A la stupéfaction générale, dans une adresse à la nation prononcée le 3 février 2024, le président du Sénégal, Macky Sall, a abrogé le décret convoquant le corps électoral pour le scrutin présidentiel qui devait se dérouler le 25 février, reportant de facto sine die la présidentielle. Pour entériner cette décision inédite dans l’histoire de la démocratie sénégalaise, l’Assemblée nationale a voté, au forceps, dans une hémicycle débarrassée manu militari des députés de l’opposition radicale, un projet de loi constitutionnelle fixant la nouvelle date de l’élection au 15 décembre 2024. Ce qui a ajouté à l’escalade et entraîné des manifestations de rue ayant occasionné la mort de trois manifestants, dont un étudiant.

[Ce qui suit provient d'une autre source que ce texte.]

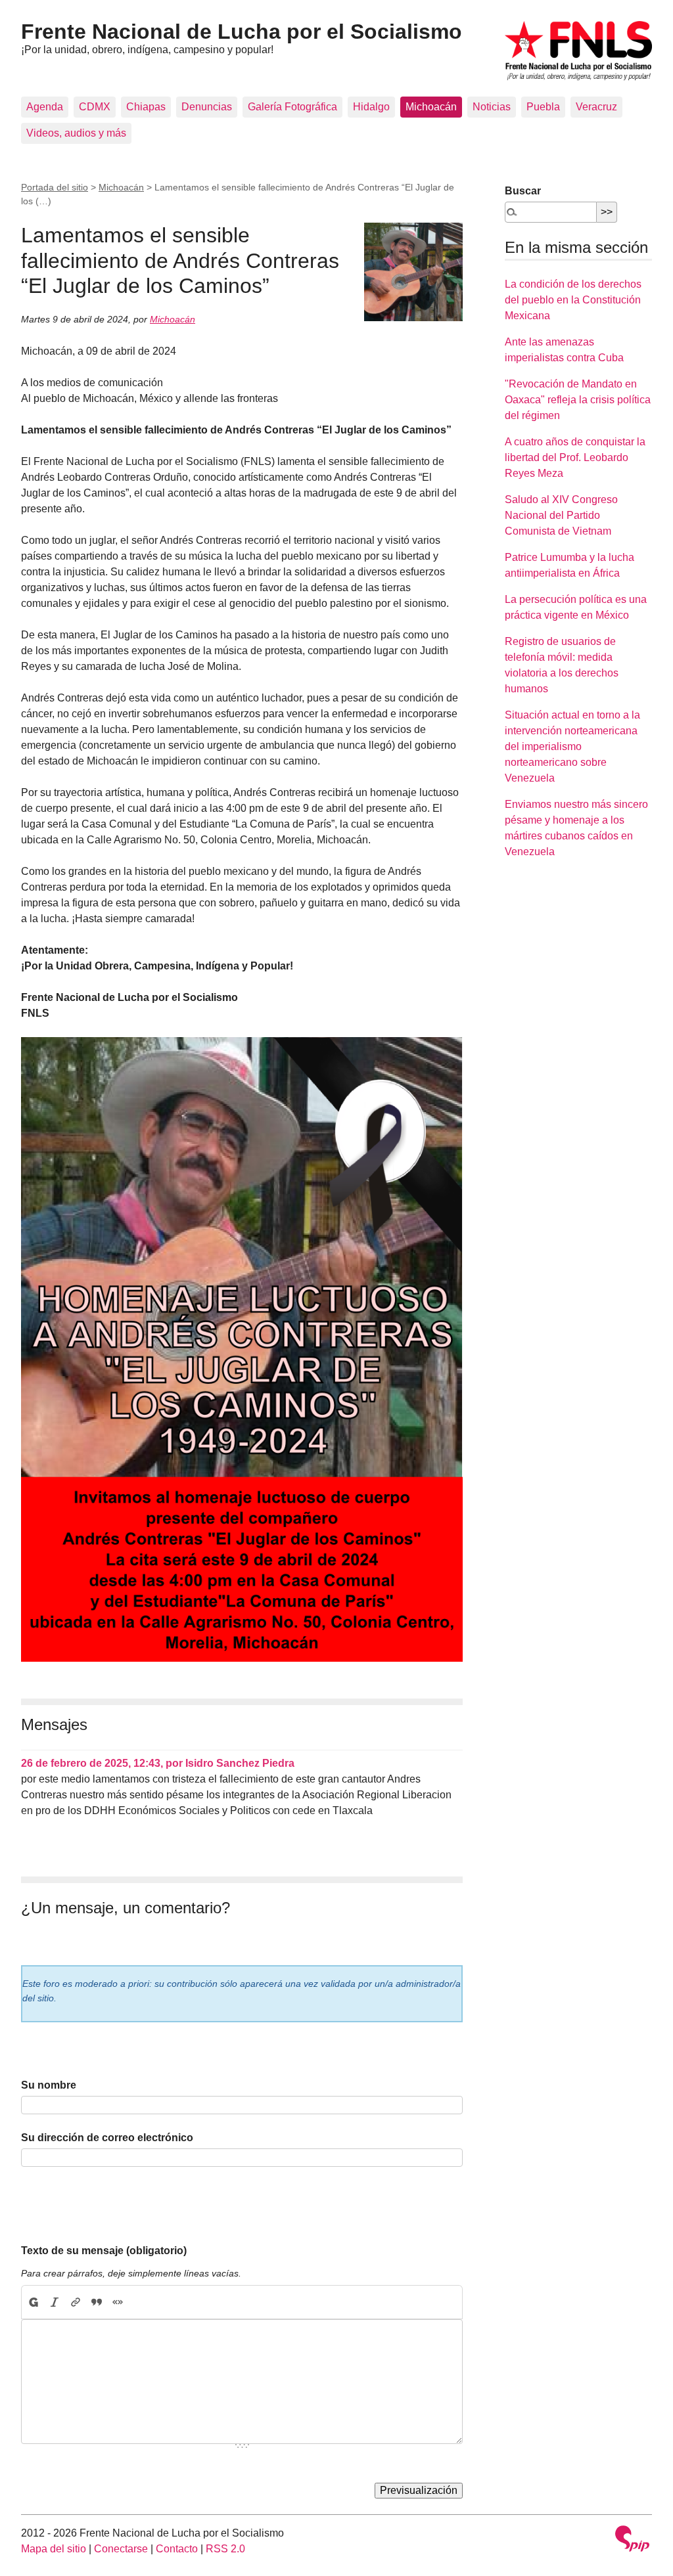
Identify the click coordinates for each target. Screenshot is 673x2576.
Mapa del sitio (53, 2548)
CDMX (94, 106)
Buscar (523, 190)
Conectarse (121, 2548)
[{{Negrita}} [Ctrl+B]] (33, 2302)
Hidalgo (371, 106)
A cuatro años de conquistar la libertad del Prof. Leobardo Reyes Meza (575, 457)
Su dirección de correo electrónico (107, 2137)
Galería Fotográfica (292, 106)
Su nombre (48, 2085)
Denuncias (206, 106)
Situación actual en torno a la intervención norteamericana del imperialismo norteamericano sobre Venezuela (572, 746)
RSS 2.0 (225, 2548)
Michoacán (431, 106)
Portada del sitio (54, 187)
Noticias (492, 106)
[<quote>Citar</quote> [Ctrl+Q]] (96, 2302)
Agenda (44, 106)
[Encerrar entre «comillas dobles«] (117, 2302)
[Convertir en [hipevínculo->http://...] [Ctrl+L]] (75, 2302)
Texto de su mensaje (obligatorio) (104, 2250)
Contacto (177, 2548)
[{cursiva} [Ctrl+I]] (54, 2302)
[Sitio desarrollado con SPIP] (632, 2540)
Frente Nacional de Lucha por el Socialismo (241, 31)
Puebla (543, 106)
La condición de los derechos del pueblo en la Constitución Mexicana (573, 299)
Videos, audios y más (76, 133)
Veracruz (596, 106)
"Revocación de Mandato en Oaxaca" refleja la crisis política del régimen (578, 399)
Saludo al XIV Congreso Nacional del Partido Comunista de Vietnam (561, 515)
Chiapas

Qu’est-ce qui a conduit Macky Sall à ce saut dans l’inconnu, lui qui avait pourtant engrangé tant de sympathie après son discours historique du 3 juillet 2023 dans lequel il avait déclaré renoncer à briguer une troisième candidature à la magistrature suprême par égard pour la Constitution et pour la tradition démocratique sénégalaise ?

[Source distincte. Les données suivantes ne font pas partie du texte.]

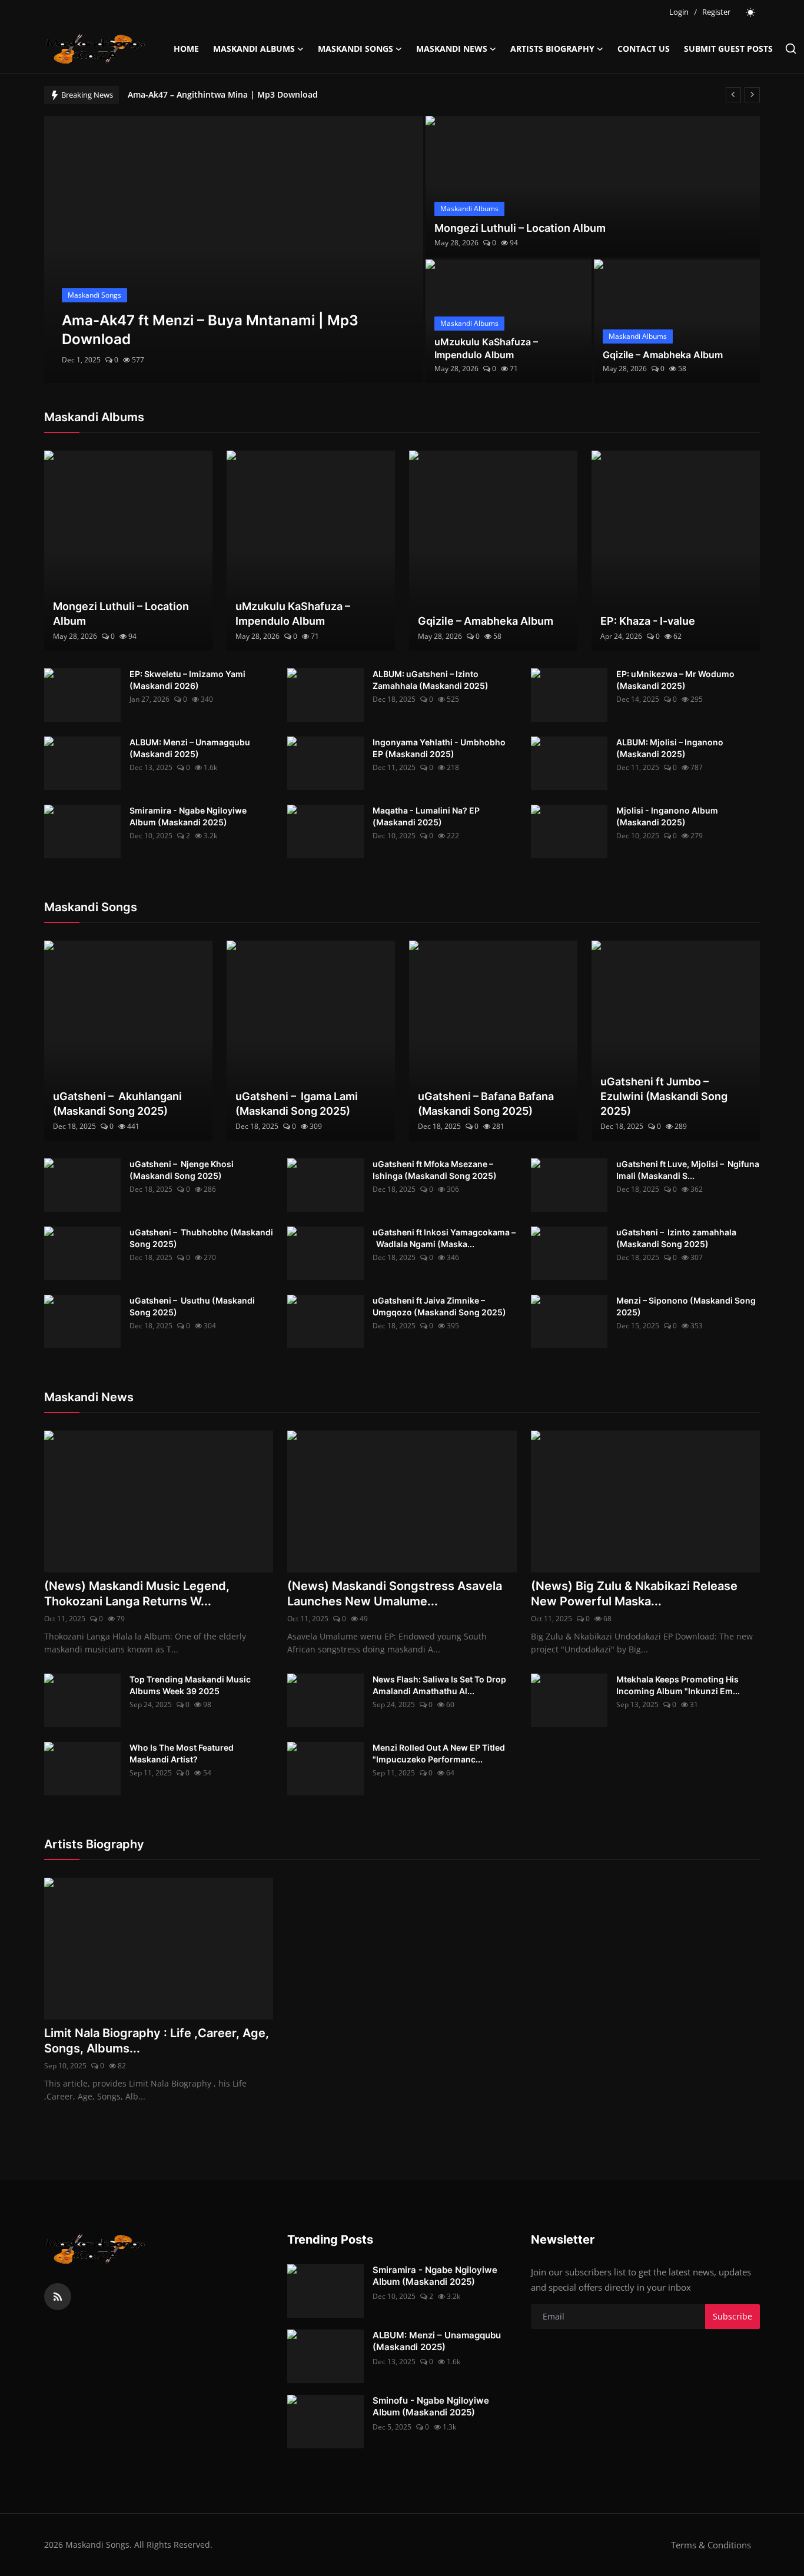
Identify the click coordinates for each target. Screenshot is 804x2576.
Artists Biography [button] (552, 48)
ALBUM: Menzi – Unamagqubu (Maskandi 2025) (189, 748)
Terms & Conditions (711, 2545)
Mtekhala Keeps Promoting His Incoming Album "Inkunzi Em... (678, 1685)
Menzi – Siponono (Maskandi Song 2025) (686, 1306)
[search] (791, 48)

Dans son adresse à la nation, il a évoqué une crise institutionnelle qui augurait d’une crise post-électorale s’il n’arrêtait pas le processus. Les couacs se sont en effet multipliés. Quarante-un candidats à la candidature, dont les dossiers ont été rejetés par le Conseil constitutionnel, se sont regroupés dans un Collectif et ont sollicité le président de la République à l’effet de faire réparer « l’injustice » qu’ils estiment avoir subie. En cause, la méthode d’examen par la haute juridiction des parrainages exigés pour être éligible à la candidature. Dans le flot de contestations, Aly Ngouille Ndiaye, un ancien ministre de l’Intérieur, qui sait donc de quoi il parle pour avoir organisé plusieurs élections, a soulevé un sérieux grief : « Il y’a plus de 900 000 électeurs inscrits qui ne figurent pas sur le fichier à partir duquel le Conseil constitutionnel a travaillé pour apprécier la validité des parrainages. » C’est trivial, il n’y a pas d’élection crédible sans un fichier électoral fiable.

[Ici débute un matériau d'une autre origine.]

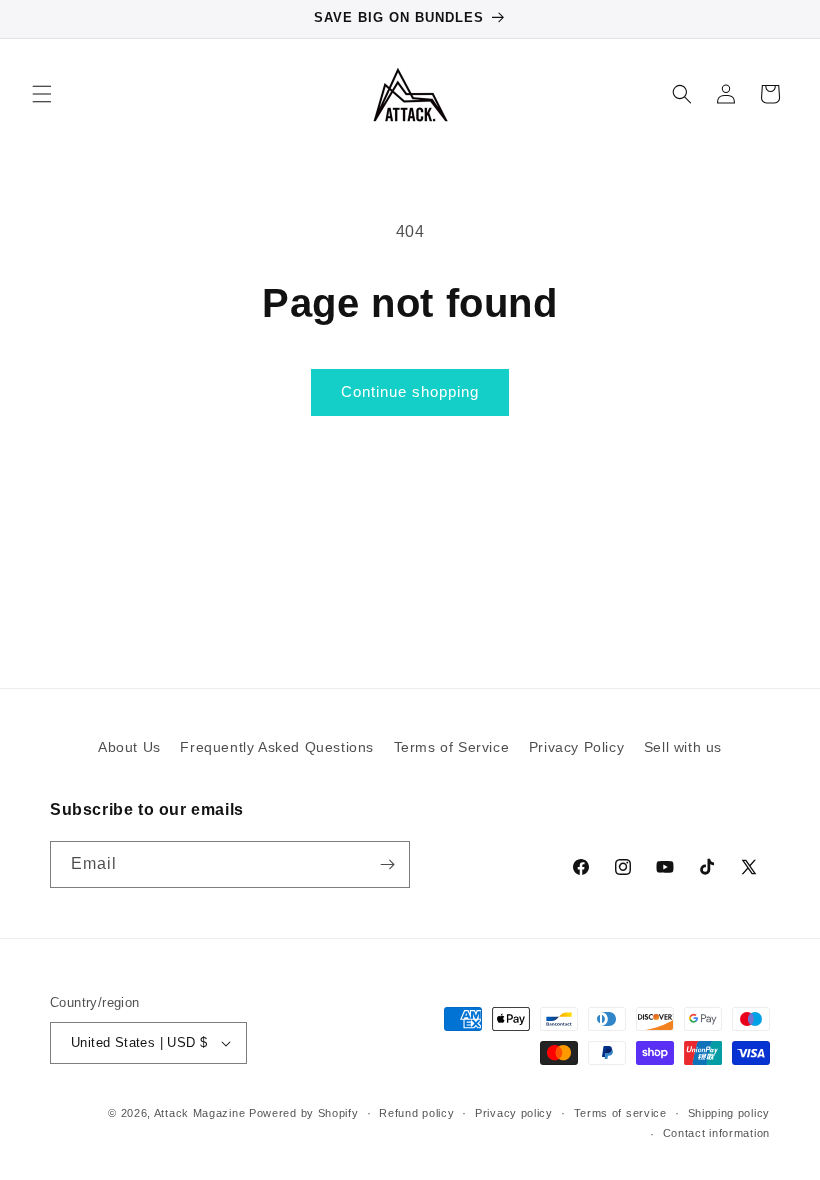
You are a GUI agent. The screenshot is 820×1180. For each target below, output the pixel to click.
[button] (42, 94)
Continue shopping (410, 391)
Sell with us (683, 747)
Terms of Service (452, 747)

Sur les vingt-un candidats qui ont franchi le filtre du parrainage, Karim Wade, fils de l’ex-président Abdoulaye Wade, candidat du Parti démocratique sénégalais (PDS, au pouvoir de 2000 à 2012), a été recalé pour ne pas être exclusivement de nationalité sénégalaise. Alors que le PDS protestait en exhibant la déclaration de renonciation à la nationalité française de son candidat, une copie du passeport français de Rose Wardini, une candidate admise à concourir, a été publiée dans la presse, discréditant encore un peu plus le travail du Conseil constitutionnel.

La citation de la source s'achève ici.